Mushroom poisoning is a relatively rare cause of acute liver failure (ALF). The present paper analyzes the pathogenesis, clinical features, prognostic indicators, and therapeutic strategies of ALF secondary to ingestion of Amanita phalloides, which represents the most common and deadly cause of mushroom poisoning. Liver damage from Amanita phalloides is related to the amanitins, powerful toxins that inhibit RNA polymerase II resulting in a deficient protein synthesis and cell necrosis. After an asymptomatic lag phase, the clinical picture is characterized by gastrointestinal symptoms, followed by the liver and kidney involvement. Amatoxin poisoning may progress into ALF and eventually death if liver transplantation is not performed. The mortality rate after Amanita phalloides poisoning ranges from 10 to 20%. The management of amatoxin poisoning consists of preliminary medical care, supportive measures, detoxification therapies, and orthotopic liver transplantation. The clinical efficacy of any modality of treatment is difficult to demonstrate since randomized, controlled clinical trials have not been reported. The use of extracorporeal liver assist devices as well as auxiliary liver transplantation may represent additional therapeutic options.
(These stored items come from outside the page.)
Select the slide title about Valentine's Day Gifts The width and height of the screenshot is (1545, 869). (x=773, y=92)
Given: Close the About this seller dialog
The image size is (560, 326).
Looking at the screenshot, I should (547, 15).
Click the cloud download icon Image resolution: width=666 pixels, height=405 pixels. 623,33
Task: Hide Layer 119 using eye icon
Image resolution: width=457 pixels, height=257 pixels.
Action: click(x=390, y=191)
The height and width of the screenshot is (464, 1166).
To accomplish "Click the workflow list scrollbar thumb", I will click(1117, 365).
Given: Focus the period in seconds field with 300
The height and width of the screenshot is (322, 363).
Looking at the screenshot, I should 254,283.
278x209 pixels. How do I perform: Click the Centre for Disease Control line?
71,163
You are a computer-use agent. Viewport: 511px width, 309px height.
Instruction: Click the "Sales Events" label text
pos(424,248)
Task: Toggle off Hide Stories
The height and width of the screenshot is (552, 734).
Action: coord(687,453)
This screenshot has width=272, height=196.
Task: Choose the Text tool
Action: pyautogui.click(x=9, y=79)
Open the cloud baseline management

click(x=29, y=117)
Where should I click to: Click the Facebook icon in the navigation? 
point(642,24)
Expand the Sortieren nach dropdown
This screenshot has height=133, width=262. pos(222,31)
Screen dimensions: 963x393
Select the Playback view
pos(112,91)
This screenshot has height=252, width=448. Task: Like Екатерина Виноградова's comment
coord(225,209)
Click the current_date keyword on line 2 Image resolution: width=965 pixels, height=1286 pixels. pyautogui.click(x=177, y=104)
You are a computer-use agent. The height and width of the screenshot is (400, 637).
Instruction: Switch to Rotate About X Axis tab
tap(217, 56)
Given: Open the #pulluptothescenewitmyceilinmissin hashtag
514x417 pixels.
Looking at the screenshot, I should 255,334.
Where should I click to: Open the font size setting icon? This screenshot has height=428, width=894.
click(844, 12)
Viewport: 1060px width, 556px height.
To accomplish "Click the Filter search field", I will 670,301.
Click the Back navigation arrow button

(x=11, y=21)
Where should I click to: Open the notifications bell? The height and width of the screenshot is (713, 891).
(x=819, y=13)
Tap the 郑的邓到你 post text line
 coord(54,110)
蘑菇中毒是急性肝衰竭(ALF)相对罕见的病因。本文分析了由毒鹅膏菌摄入继发的急性肝衰竭的发病机制、临床特征、预后指标及治疗策略,毒鹅膏菌是蘑菇中毒最常见且致命的病因。毒鹅膏菌造成的肝损伤与鹅膏毒素有关,鹅膏毒素是一种强效毒素,可抑制RNA聚合酶II,导致蛋白质合成不足及细胞坏死。在无症状的潜伏期后,临床表现以胃肠道症状为特征,随后出现肝脏和肾脏受累。如果不进行肝移植,鹅膏毒素中毒可能进展为急性肝衰竭并最终导致死亡。毒鹅膏菌中毒后的死亡率在10%至20%之间。鹅膏毒素中毒的治疗包括初步医疗护理、支持措施、解毒疗法及原位肝移植。由于尚未报道随机对照临床试验,很难证明任何治疗方式的临床疗效。使用体外肝辅助装置以及辅助性肝移植可能是其他治疗选择。